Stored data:
=-=-=-=-=

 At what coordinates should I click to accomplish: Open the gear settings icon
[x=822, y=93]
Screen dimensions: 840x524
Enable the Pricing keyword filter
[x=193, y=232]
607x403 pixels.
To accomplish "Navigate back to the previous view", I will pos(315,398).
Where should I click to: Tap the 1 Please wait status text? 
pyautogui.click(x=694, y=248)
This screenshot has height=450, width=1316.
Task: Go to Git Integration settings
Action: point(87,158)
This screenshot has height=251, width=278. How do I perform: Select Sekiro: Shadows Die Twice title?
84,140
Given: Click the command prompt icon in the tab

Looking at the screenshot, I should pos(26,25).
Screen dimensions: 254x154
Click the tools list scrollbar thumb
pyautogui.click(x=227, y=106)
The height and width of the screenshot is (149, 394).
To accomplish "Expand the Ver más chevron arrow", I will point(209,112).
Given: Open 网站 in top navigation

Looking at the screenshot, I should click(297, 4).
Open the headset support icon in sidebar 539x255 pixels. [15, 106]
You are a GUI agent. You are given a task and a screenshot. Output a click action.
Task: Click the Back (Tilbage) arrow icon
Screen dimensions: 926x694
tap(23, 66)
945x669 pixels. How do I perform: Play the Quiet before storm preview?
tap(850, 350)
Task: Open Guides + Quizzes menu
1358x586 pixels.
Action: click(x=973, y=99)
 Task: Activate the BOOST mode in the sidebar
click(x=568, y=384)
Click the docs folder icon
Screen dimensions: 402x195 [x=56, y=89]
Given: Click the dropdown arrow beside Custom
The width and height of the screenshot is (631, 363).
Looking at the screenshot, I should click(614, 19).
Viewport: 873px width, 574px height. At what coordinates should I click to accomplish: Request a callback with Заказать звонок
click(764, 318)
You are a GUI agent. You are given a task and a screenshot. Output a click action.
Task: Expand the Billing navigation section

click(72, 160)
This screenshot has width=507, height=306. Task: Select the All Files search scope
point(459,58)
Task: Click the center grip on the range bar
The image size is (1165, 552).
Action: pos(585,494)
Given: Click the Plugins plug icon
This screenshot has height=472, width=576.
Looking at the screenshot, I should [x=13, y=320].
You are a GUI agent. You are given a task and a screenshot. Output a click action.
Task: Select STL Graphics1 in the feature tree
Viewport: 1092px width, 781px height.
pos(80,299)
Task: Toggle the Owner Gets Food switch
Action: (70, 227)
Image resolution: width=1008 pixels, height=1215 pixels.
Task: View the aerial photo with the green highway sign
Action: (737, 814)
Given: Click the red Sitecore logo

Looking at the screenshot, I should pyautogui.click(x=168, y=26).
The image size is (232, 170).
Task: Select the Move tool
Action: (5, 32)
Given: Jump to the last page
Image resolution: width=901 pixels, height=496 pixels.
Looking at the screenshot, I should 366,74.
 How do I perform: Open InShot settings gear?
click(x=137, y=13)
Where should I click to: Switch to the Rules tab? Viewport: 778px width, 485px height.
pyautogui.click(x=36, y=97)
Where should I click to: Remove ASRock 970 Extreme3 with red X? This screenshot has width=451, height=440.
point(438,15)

=-=-=-=-=

▶ **WORK TO BE COMPLETED**
In the data above, repeat exactly each line from the first through the line that contains "The height and", and give nothing else.

▶ **SOLUTION TO THIS EXERCISE**
 At what coordinates should I click to accomplish: Open the gear settings icon
[x=822, y=93]
Screen dimensions: 840x524
Enable the Pricing keyword filter
[x=193, y=232]
607x403 pixels.
To accomplish "Navigate back to the previous view", I will pos(315,398).
Where should I click to: Tap the 1 Please wait status text? 
pyautogui.click(x=694, y=248)
This screenshot has height=450, width=1316.
Task: Go to Git Integration settings
Action: point(87,158)
This screenshot has height=251, width=278. How do I perform: Select Sekiro: Shadows Die Twice title?
84,140
Given: Click the command prompt icon in the tab

Looking at the screenshot, I should pos(26,25).
Screen dimensions: 254x154
Click the tools list scrollbar thumb
pyautogui.click(x=227, y=106)
The height and width of the screenshot is (149, 394).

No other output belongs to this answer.